Iran-based marketplace giant Divar says it has cut listing tariffs for selected ads by 10-28% under its dynamic pricing model, aiming to increase transaction success rates for users.

The ad registration fee for “ultra-luxury cars” in the autos vertical has been reduced by 10%, while tariffs for ten key job titles — previously in higher-priced categories — have been reduced by between 16% and 28%, according to the company’s news release.

The move follows tariff reductions in 47 product subcategories last year and is part of its ongoing strategy to improve engagement between advertisers and viewers, Divar said. It added that dynamic pricing adjusts fees proportionally to product type, value and supply-demand conditions, improving the likelihood of successful transactions and creating a better search experience for users.

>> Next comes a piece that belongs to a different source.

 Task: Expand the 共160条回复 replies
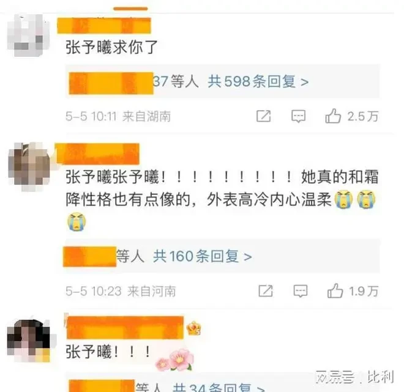tap(202, 256)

“Its purpose is to better align fees with listing value”

Dynamic pricing now applies across all categories, with autos under the model for years and recruitment ads added earlier this year, Salar Seyedi, head of pricing at Divar, told the AIM Group.

“Dynamic pricing wasn’t introduced to boost revenue, but its purpose is to better align fees with listing value and improve marketplace outcomes,” he said.

“In the jobs category, our conservative expectation is a 4-5% uplift in published listings attributable to dynamic pricing. For other categories, the mechanism has been in place longer, so we don’t have a clean non-dynamic baseline for comparison.”

Divar.ir is Iran’s largest marketplace horizontal, with more than 46 million registered unique phone numbers. The company is owned by Hezardastan Group, which earlier this year sold its app store Café Bazaar to advertising agency Tapsell to concentrate on Divar.

In a survey conducted last year, secondhand clothing emerged as the most popular category on Divar, followed by mobile phones, furniture and accessories like bags and shoes.